■ **Data shown**:

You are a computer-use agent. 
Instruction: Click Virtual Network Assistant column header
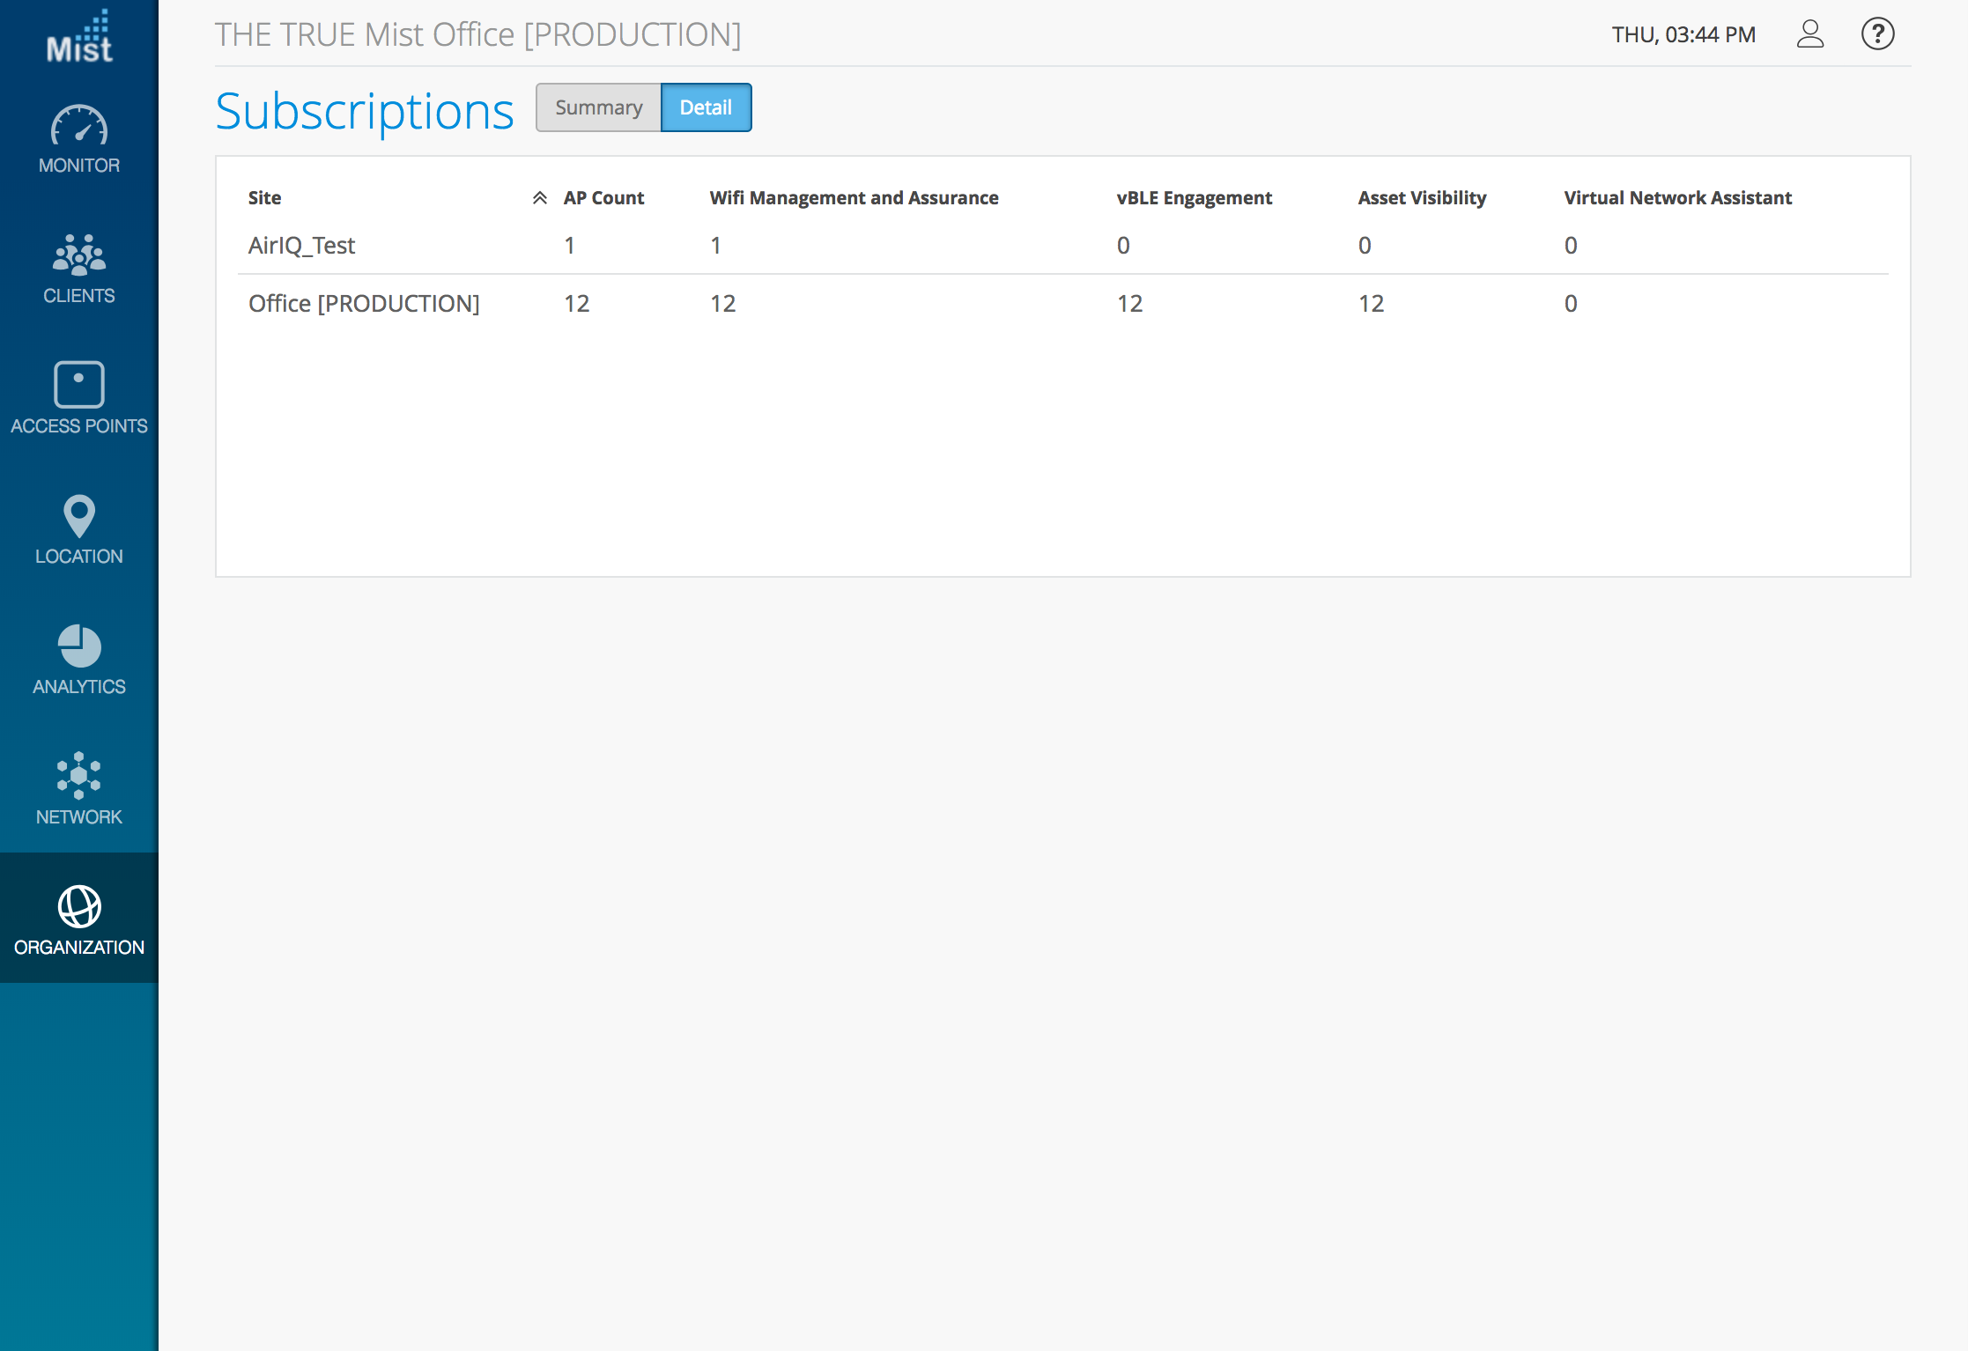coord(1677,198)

==

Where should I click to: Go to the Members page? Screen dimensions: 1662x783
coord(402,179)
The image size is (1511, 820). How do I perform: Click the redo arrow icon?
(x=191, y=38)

■ **Your objective**:
Retype the data from the line containing "The image size" up to and including the line containing "(x=191, y=38)".

■ **Response to this exercise**:
The image size is (1511, 820). How do I perform: Click the redo arrow icon?
(x=191, y=38)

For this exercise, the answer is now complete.